How do you link all this?

This is where predictive modeling fits in. When we work with an insurance carrier or an employer, we begin by looking at their historical claims data. Let's say an employer had five knee replacements, three hip replacements, etc., and spent $1 million last year on surgeries that lend themselves to centers of excellence. If all of those folks had gone to a BridgeHealth center of excellence, the employer's cost would have been only $700,000. That's probably going to be about 5% to 10% of that employer's total medical expenses.

Then we say, using a propriety predictive model that we have - the basis of our "Early Indicators" product - we're going to look at your claims over the last six months, and every month we're going to look at your ongoing claims and identify those people who are on a path to some of these surgeries.

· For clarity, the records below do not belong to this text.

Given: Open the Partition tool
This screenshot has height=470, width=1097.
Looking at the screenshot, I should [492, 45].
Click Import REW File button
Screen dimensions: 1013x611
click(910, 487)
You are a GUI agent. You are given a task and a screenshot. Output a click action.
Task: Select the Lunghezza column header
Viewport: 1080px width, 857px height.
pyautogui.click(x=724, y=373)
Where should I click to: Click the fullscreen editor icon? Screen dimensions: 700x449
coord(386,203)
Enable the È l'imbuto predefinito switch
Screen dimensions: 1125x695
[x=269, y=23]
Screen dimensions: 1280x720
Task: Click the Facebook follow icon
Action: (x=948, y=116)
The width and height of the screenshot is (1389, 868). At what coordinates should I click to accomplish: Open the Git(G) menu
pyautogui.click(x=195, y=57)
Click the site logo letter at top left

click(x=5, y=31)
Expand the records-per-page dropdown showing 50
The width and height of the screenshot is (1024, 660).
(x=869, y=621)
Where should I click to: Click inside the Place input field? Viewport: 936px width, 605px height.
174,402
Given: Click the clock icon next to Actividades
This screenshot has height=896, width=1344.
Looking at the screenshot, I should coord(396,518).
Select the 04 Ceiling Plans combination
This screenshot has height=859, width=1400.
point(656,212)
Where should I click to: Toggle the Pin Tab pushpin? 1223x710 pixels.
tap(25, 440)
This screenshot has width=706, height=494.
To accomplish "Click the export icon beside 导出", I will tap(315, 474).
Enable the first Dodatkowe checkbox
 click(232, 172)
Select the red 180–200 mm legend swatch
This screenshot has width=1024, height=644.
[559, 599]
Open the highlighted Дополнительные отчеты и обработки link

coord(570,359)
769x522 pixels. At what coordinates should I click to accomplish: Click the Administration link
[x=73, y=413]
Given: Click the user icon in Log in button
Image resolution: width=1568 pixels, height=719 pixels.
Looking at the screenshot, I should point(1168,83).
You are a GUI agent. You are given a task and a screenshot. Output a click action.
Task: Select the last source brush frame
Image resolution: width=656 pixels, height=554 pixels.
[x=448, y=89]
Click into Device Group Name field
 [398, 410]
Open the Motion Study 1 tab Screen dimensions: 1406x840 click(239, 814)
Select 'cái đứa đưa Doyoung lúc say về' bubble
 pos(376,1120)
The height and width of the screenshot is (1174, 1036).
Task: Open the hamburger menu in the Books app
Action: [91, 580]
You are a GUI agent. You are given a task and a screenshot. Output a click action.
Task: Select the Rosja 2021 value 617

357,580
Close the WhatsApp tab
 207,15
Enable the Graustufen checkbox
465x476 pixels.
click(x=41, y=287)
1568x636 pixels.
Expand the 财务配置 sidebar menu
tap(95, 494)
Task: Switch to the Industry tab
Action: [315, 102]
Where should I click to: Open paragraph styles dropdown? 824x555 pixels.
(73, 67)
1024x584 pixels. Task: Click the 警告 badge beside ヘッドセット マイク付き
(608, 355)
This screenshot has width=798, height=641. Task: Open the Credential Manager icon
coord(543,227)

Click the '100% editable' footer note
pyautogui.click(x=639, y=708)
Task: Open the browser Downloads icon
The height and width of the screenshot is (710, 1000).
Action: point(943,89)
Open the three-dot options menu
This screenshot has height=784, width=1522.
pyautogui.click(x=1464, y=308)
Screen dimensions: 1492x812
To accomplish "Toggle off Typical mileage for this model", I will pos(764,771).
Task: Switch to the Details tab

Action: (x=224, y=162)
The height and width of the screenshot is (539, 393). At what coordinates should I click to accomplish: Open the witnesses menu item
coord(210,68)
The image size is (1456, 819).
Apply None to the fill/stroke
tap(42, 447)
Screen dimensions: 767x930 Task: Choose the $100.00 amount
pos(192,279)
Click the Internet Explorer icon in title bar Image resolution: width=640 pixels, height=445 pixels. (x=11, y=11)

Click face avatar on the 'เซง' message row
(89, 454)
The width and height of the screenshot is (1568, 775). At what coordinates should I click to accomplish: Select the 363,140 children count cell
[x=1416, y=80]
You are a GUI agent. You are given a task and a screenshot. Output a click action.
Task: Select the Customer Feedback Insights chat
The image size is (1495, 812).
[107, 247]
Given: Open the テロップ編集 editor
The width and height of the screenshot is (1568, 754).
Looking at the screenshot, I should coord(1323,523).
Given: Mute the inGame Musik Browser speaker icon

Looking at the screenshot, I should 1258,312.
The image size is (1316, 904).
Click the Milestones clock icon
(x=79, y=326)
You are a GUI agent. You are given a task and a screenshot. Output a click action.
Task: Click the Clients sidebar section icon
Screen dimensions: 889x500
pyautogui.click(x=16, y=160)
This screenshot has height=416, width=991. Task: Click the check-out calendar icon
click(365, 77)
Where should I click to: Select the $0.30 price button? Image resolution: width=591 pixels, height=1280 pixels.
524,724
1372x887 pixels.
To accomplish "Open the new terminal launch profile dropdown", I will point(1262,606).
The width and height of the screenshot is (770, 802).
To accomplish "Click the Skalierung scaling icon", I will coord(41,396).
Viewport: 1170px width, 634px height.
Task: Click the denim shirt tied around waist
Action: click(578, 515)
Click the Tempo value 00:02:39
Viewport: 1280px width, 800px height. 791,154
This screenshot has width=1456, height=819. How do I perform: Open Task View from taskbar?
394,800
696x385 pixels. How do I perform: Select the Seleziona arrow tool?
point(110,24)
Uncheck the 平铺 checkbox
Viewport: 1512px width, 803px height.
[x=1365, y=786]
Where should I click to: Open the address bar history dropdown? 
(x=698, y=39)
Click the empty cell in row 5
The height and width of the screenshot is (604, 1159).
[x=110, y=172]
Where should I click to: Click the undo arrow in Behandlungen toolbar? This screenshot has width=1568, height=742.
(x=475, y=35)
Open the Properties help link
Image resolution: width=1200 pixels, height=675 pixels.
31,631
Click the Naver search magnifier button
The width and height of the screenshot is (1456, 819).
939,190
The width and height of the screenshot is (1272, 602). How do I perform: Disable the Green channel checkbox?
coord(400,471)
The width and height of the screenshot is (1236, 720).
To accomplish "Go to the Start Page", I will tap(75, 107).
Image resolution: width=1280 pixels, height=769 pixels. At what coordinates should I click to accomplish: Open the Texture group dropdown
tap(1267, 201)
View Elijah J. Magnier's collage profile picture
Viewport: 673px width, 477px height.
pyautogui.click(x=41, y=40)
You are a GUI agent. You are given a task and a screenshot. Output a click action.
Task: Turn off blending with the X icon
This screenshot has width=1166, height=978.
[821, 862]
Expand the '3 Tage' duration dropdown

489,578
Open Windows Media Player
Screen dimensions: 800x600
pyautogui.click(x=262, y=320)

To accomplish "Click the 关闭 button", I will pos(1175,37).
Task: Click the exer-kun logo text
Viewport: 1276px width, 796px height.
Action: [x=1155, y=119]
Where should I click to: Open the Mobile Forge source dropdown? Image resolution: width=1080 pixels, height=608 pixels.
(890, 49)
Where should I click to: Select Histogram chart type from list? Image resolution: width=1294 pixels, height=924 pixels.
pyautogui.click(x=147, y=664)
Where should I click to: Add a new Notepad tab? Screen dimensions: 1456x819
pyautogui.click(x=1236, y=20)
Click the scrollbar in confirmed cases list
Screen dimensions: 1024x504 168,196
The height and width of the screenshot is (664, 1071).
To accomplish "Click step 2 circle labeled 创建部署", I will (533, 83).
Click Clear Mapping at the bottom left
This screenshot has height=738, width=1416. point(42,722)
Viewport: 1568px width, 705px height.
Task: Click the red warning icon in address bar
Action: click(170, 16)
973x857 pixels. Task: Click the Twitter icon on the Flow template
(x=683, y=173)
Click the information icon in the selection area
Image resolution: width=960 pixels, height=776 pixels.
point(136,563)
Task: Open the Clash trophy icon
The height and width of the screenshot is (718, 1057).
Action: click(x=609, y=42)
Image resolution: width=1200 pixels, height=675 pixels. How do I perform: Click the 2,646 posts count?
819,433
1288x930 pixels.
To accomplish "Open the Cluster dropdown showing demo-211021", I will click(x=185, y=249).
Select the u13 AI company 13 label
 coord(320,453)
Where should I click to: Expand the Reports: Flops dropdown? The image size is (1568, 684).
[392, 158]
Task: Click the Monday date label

Let me give you a very oversimplified example. A patient in their claims records shows up with an MRI or CAT scan of a knee. Perhaps they're getting cortisone shots, and maybe they've had some physical therapy. We're on the road to something happening with that knee. So now we've gone from the typical concept of a wellness plan, where you're talking to 100% of the employees, to targeting in on who is most at risk of spending the employer's money on care. Furthermore, our algorithms can stratify that to yield, for example, a 90% probability of surgery within six months, or 70%, or 50%, etc. We had a team of physicians in five specialties come up with these algorithms.

So we've assembled all the data, including lab tests, pharmacy, diagnostic procedures, office visits, and lumped them into a type of surgery that they're likely leading to. Now with some of them we can't say precisely, "It's going to be this," but we can say, "It's probably going to be one of these four."

Then we agree on an outreach plan for those targeted patients. We call the individual to inform them about the program their employer has provided through BridgeHealth and describe the incentives available to go to one of our centers of excellence. At that point the dialogue begins. We introduce them to choices and alternatives to surgery. For example, regarding lower back surgery, some choices to talk to their physician about would be to lose weight, exercise, watchful waiting, or pain management.

Our objective is to make members aware of their choices, and have the employer modify a self-insured plan to incentivize their covered lives and select a center of excellence. This can be done very simply and off-cycle. In fact, we recommend that it be done off-cycle so it doesn't get lost [during] open enrollment.

 

Describe a typical client and your price structure.

A typical client is between 300 and 5,000 employees. We charge one of two ways - either a PEPM or per case that actually goes for surgery. Most are currently on the case rate, which offers the employer a very attractive price because they are at no cash-out risk. Brokers typically bring us in to demonstrate that they're looking at cost saving for their self-insured clients. For them, it's an opportunity to show that they're a thought leader.